NTK actually makes the sensor (NTK part number 25013) and sells it for about $80 in the aftermarket (courtesy of bimmerparts.com). They also sell the sensor to Siemens and Bosch (Bosch part number 13844), who then turn around and retail it for about $110 under their respective names (courtesy of bavauto.com). BMW contracts with Bosch to provide the BMW OE part with their logo stamped on it, but as all automotive companies do, they tack on about 100% margin. This results in the $225 retail price that you or I would pay at the dealer's parts desk.

At this point I wondered if I could really trust the NTK sensor to be identical in function to the Siemens / OE sensor so I went in search of user feedback. Sure enough, I found several reports of the NTK 25013 parts failing prematurely. Now, I know full well that the supply chain works in such a way that the parts that meet OE specs are sold to the OE, while parts that don't necessarily meet that spec but are otherwise marketable are sold in the aftermarket, so it wouldn't surprise me that NTK plays this game as well. But since a failed pre-cat sensor causes the engine to run rough and can damage the cats, while failed post-cat sensors simply trip codes, I didn't want to take a chance here. I ultimately decided to buy the OE sensors from Tischer (at $155 each) and see if they were stamped with NTK as some people said they were. The sensors arrived today and I hastily opened the box to find my new sensor that had the familar BMW logo stamped on it...right next to those of Siemens and NTK.
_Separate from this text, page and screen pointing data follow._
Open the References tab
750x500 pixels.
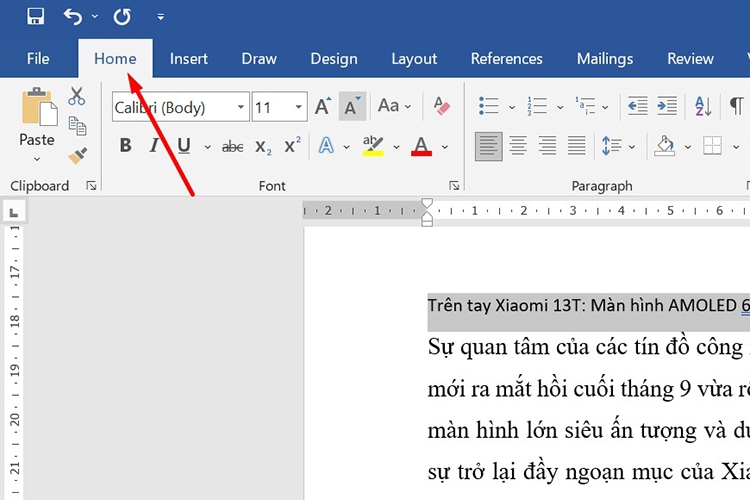coord(507,59)
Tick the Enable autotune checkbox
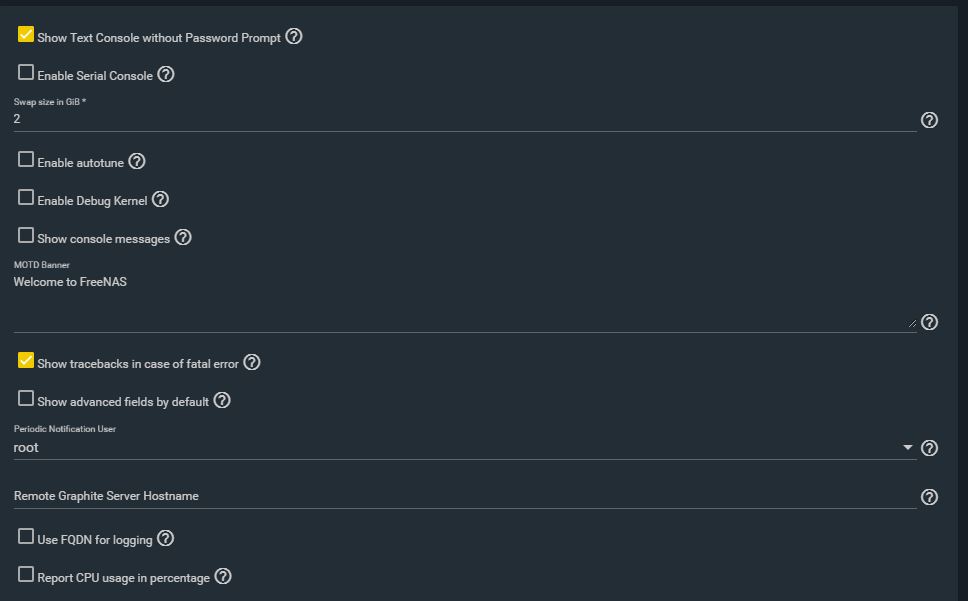This screenshot has height=601, width=968. pyautogui.click(x=26, y=159)
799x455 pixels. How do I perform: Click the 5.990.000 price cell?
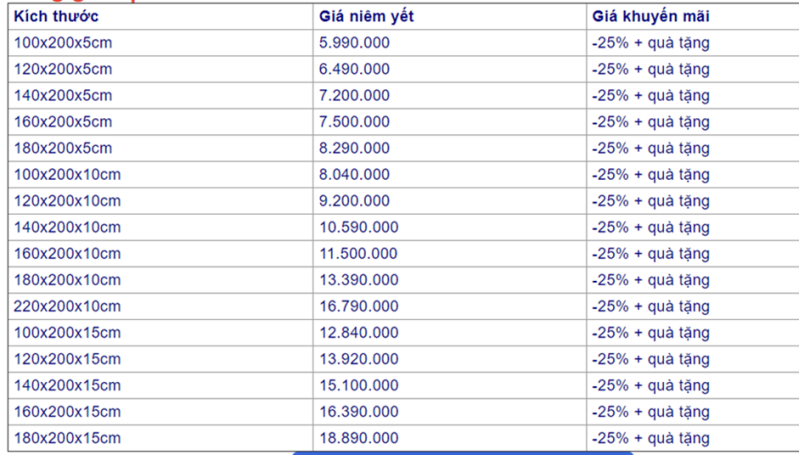pos(355,43)
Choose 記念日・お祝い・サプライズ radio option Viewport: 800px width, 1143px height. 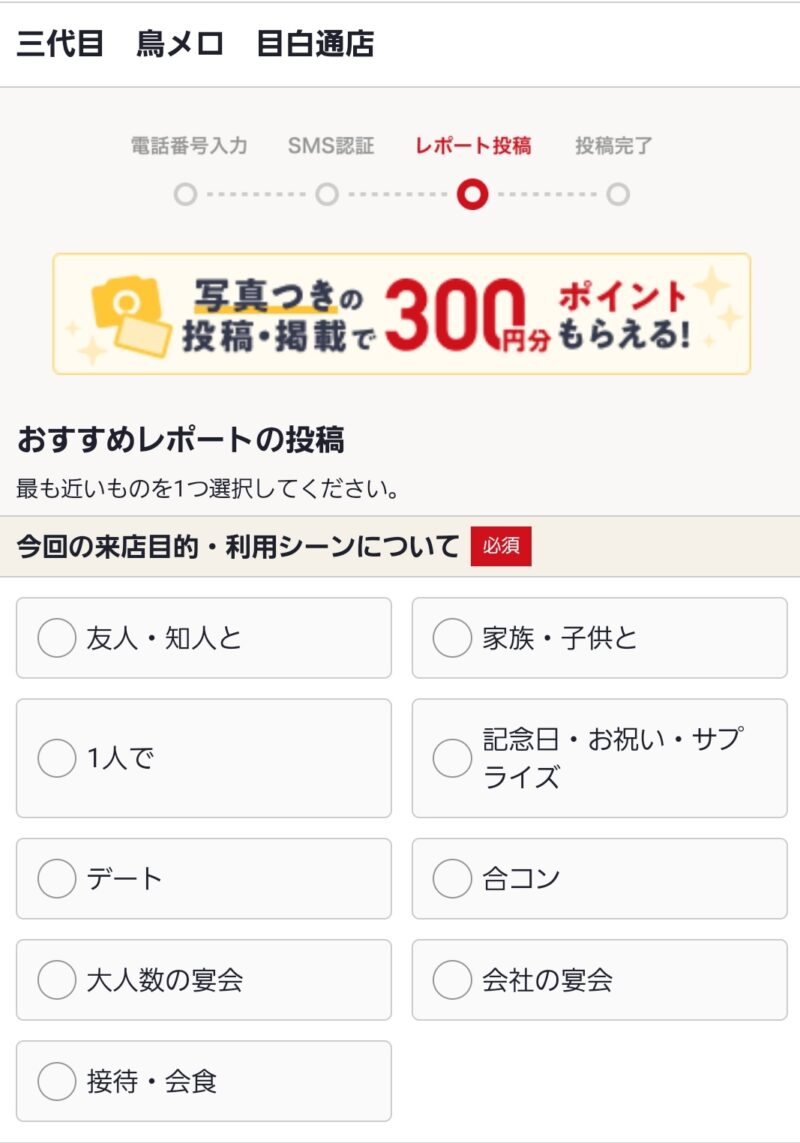point(452,758)
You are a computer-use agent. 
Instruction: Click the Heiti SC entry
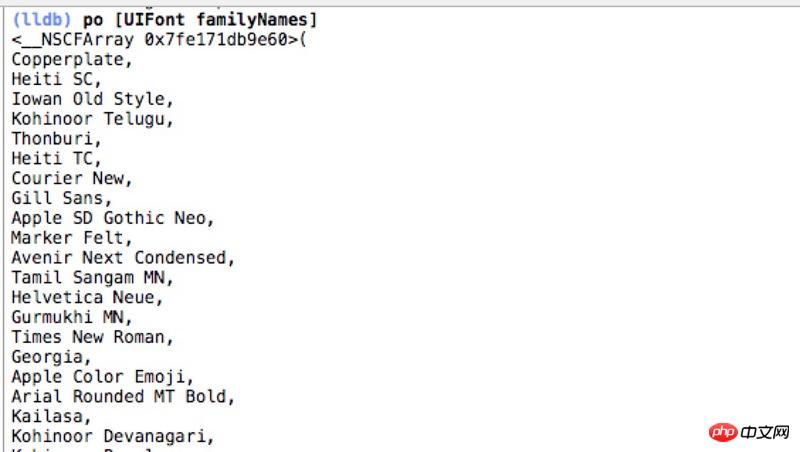[56, 79]
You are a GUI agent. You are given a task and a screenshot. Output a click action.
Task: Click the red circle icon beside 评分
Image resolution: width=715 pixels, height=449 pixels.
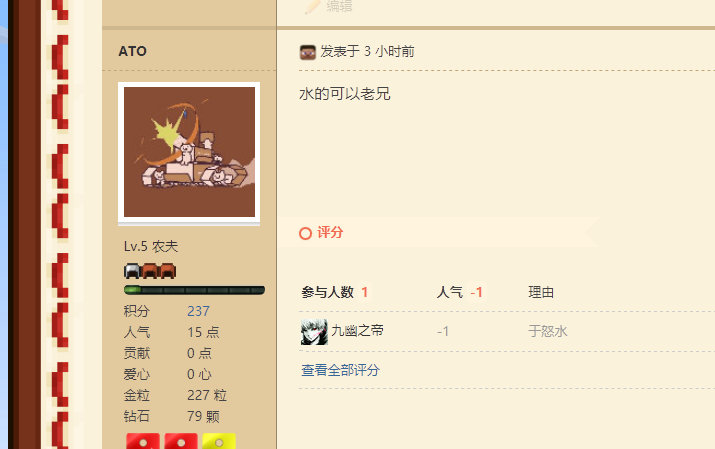[306, 233]
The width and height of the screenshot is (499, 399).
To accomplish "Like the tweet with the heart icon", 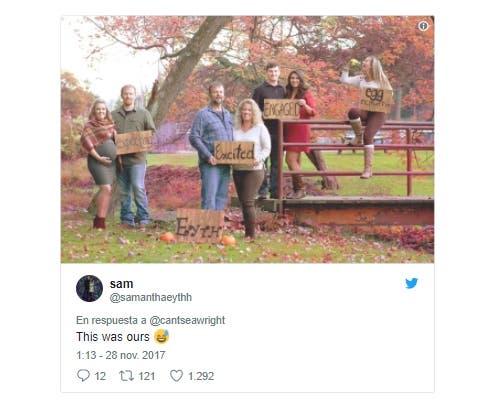I will (x=176, y=376).
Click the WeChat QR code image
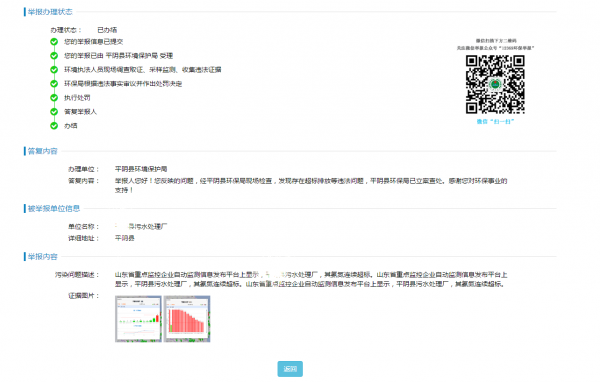The height and width of the screenshot is (382, 600). coord(495,84)
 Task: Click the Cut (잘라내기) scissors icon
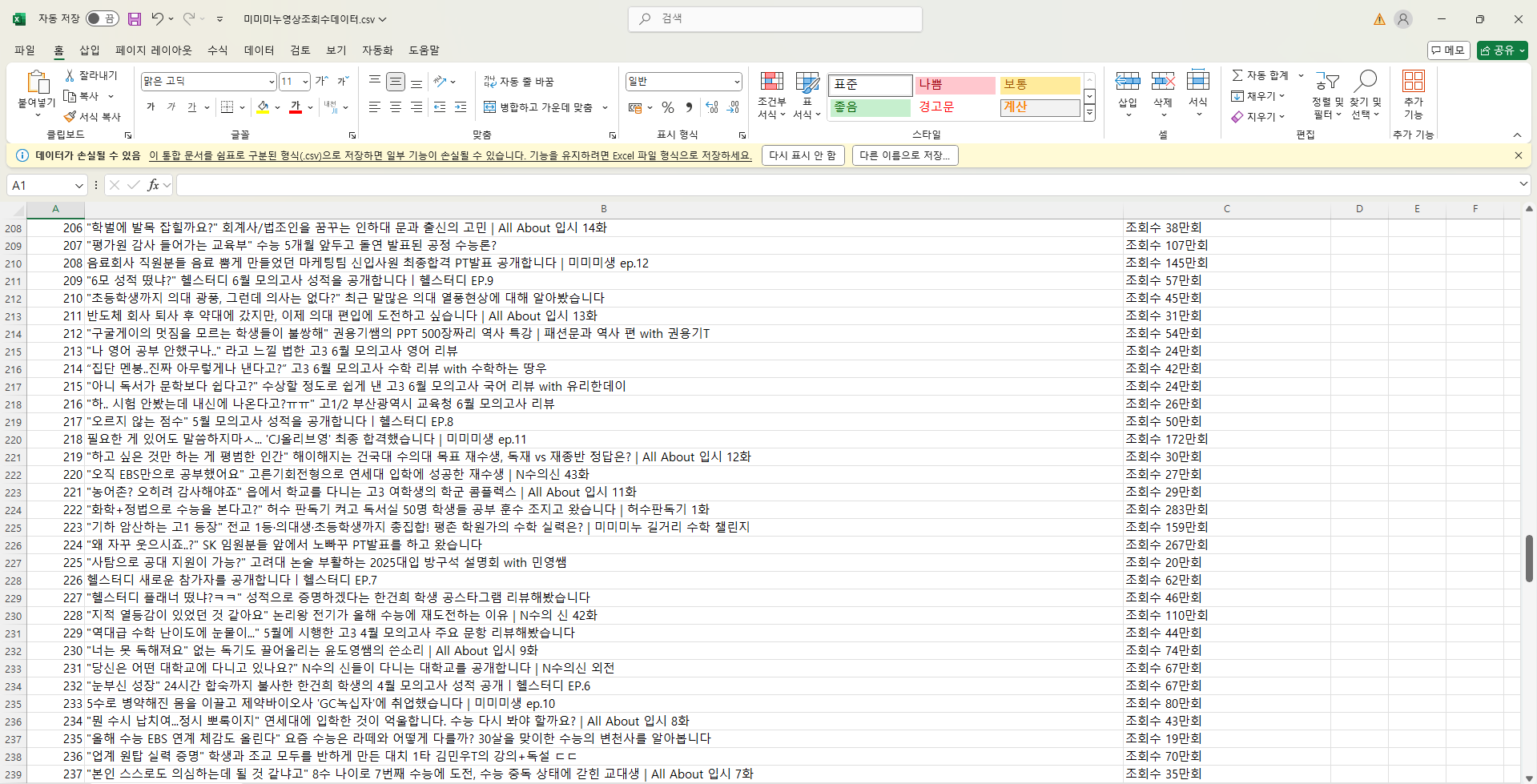tap(70, 75)
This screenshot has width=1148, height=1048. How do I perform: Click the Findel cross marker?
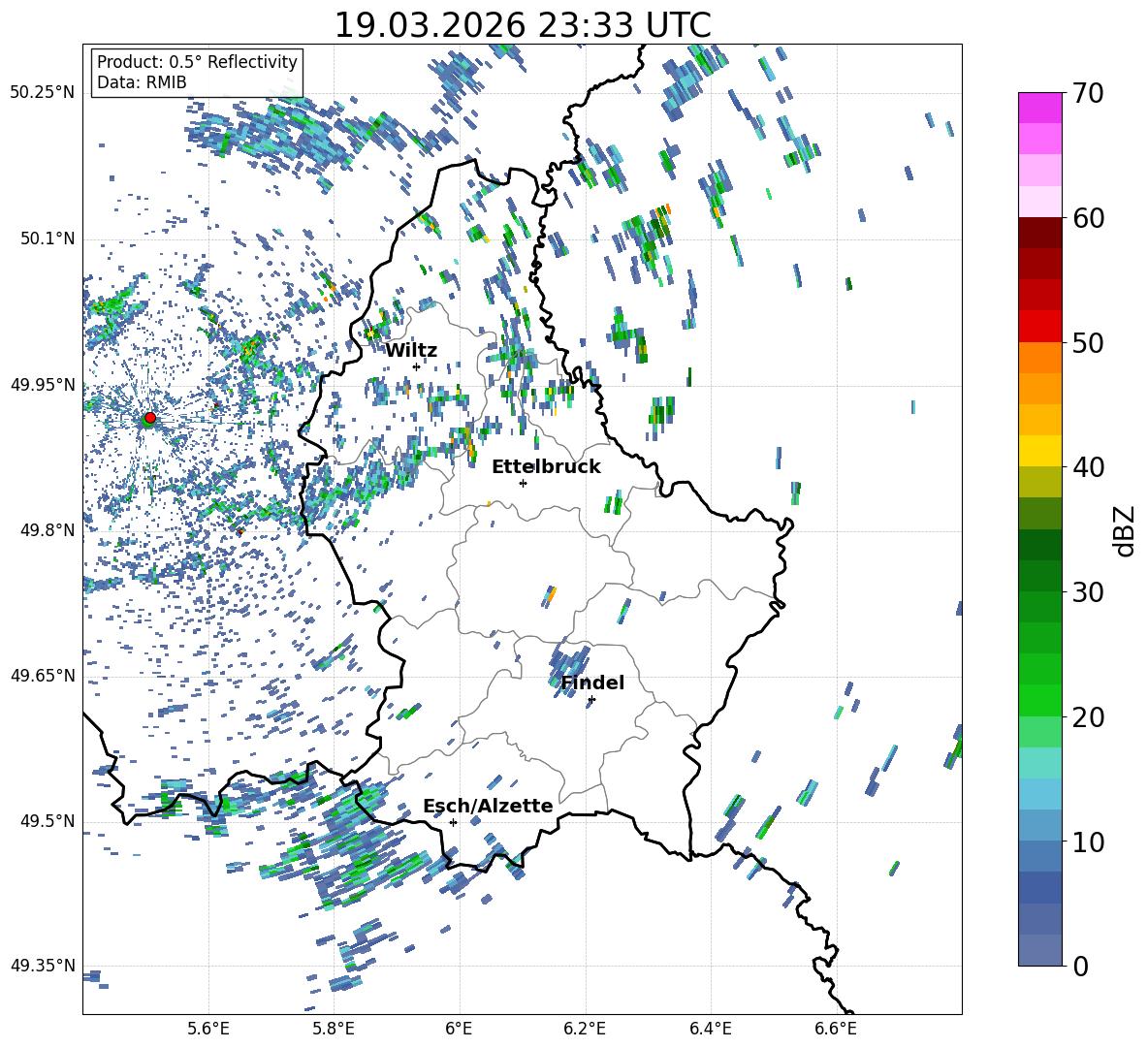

So, I think it's safe to say at this point that NTK is the sensor OEM and Siemens just reboxes them for BMW, but I'm not 100% confident that they are the same exact sensor made to the same quality standards. If you want to save $60 a sensor, you're welcome to test that theory, but for me, I'll stick with the OE sensor for the pre-cat application so I don't give BMW any excuses to deny warranty coverage for the new cat when or if it's installed. I am, however, more than likely to go for the NTK or Bosch branded parts for the post-cat units. I'll be pissed if they fail prematurely, that's for sure, but at least I won't be pissed that they destroyed my $1600 mid-section or left me on the side of the road with a rough running engine.